► Mission X concept car revealed
► Porsche is eyeing a new ‘Ring record
► EV hypercar could make production
True surprises are rare in the car business, but Porsche just sprung one – a pure electric hypercar to celebrate its 75th birthday, complement its current Le Mans campaign and pick up where the 959, Carrera GT and 918 Spyder left off.
Called Mission X, the new car debuts this evening in concept form, but Porsche has already defined its targets ‘should we take our concept car into series production’.
The first is to create the fastest road-legal car on the Nürburging Nordschleife, which means it must go below the 6min 30.70sec achieved by the Mercedes-AMG One on the 20.6km lap
Secondly, Porsche is targeting a power-to-weight ratio of one PS (metric horsepower) per kg. There’s no word on a target weight to de-code that, but given production rivals like the Lotus Evija (1680kg/2000PS) and Rimac Nevera’s stats (2300kg/1900PS), we should be looking at an output of at least 1700bhp, perhaps substantially more – though we’d also expect Porsche to trim the fat wherever possible.
The number of e-motors and driven axles is not officially confirmed but electric motors driving both axles seems a given. Interestingly, the steering wheel does have paddles as well as mode buttons – the paddles could be for re-gen, but Porsche equips its Taycan with a two-speed transmission, so some element of driver control over the transmission is not inconceivable.
Porsche’s third target for the Mission X is to produce significantly more downforce than a 992 GT3 RS’s, which means more than that car’s massive 860kg.
Finally, charge times should be roughly twice as fast as the Taycan Turbo S thanks to a new 900V charging architecture (the Taycan boasts 800V and can charge at 270kW max). The battery sits behind the seats to mimic mid-engined weight distribution, though no word yet on its chemistry or size.
At around 4.5 metres long, two metres wide and with a wheelbase of 2.73 metres, the two-seat Mission X has comparable dimensions to its Carrera GT and 918 Spyder forbears.
Finished in Rocket Metallic with elements in a carbon-weave finish below the beltline, the body favours elegantly curved lines and muscle tone over outright aggression, and flows from vertical LED headlights set low in the nose and inspired by the 906 and 908 classic Le Mans racers.

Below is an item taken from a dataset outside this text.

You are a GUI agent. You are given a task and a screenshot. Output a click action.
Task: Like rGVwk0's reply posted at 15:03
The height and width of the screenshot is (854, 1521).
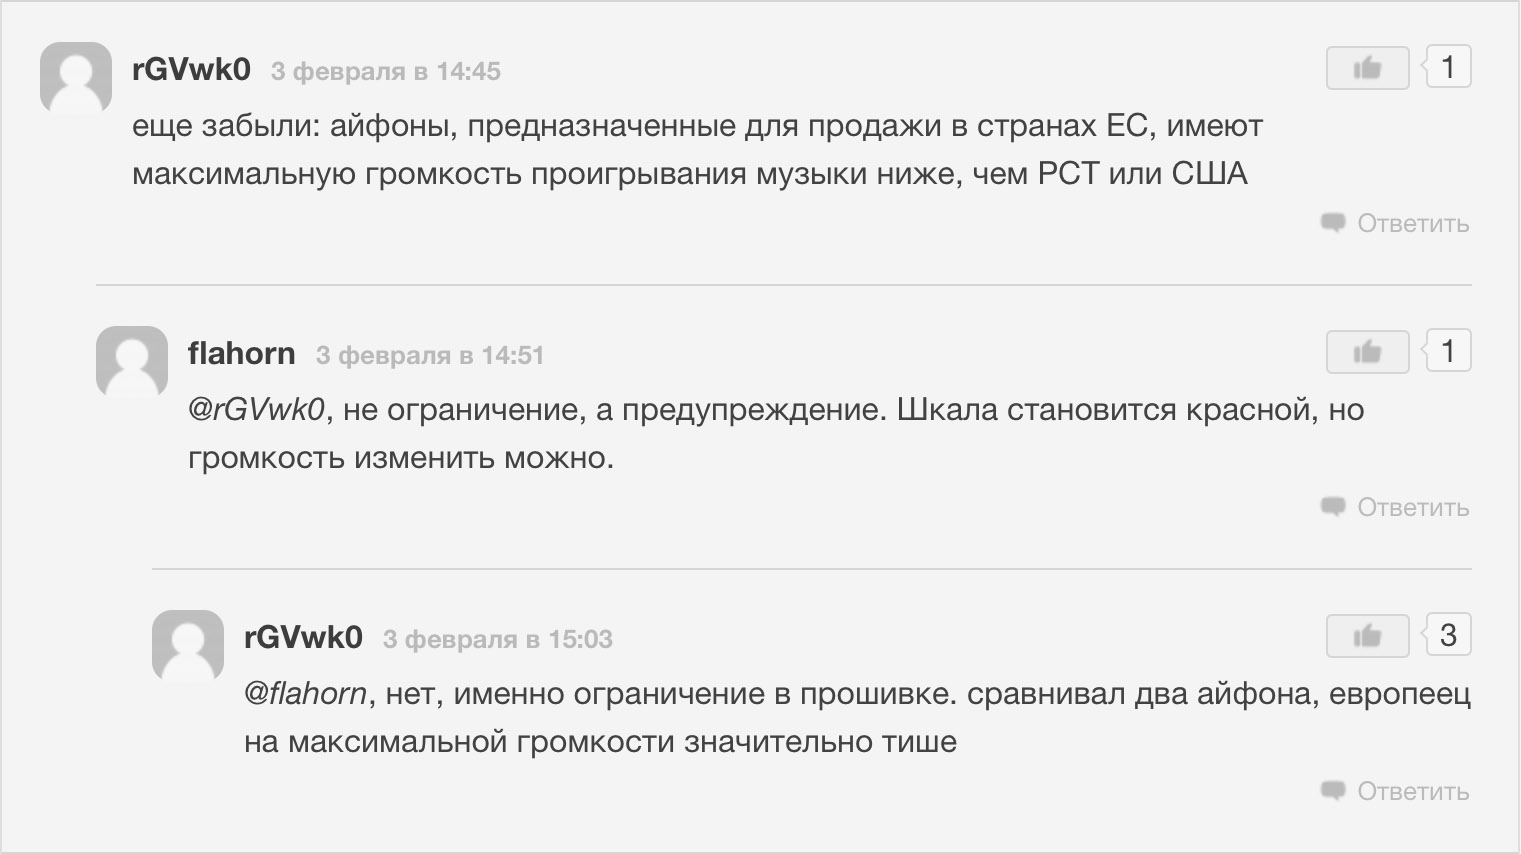(x=1367, y=636)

Using a reinterpretation of Porsche’s four-point LED light graphic, the lights ‘blink’ open when the LED modules are activated. At the rear, a full-length light bar stretches across the Mission X and there’s illuminated Porsche lettering, complete with an ‘E’ that pulsates during charging.
Porsche says that 20-inch front and 21-inch rear tyres have been fitted for ‘aerodynamic purposes’ – the rears with near-transparent aeroblades for enhanced cooling (presumably meaning the harder working fronts are also cooled by ducting feeding in from elsewhere)
Passengers sit under a lightweight glass dome with a carbonfibre-reinforced plastic exoskeleton that stands 1.2 metres from the floor. Doors attached to the A-pillar and roof open upwards and forwards, inspired by Porsche’s 917 Le Mans winner of 1970 and ’71.
An asymmetric interior design stresses both the Mission X’s driver focus and its luxurious brief, with the CFRP-shelled driver’s seat, centre console and dashboard upholstered in Kalahari Grey and the passenger side (another CFRP shell) trimmed in contrasting Andalusia Brown.
‘The Porsche Mission X is a technology beacon for the sports car of the future. It picks up the torch of iconic sports cars of decades past: like the 959, the Carrera GT and the 918 Spyder before it, the Mission X provides critical impetus for the evolutionary development of future vehicle concepts,” says Oliver Blume, Chairman of the Executive Board of Porsche AG. “Daring to dream and dream cars are two sides of the same coin for us: Porsche has only remained Porsche by constantly changing.’
The bar is already set high, and not only in terms of Porsche’s supercar pedigree – the Stuttgart maker showed the Taycan in concept guise as the Mission E, and the production car remains the best-driving EV by a margin. If the Mission X does make production, let’s hope it can pull off a similar feat.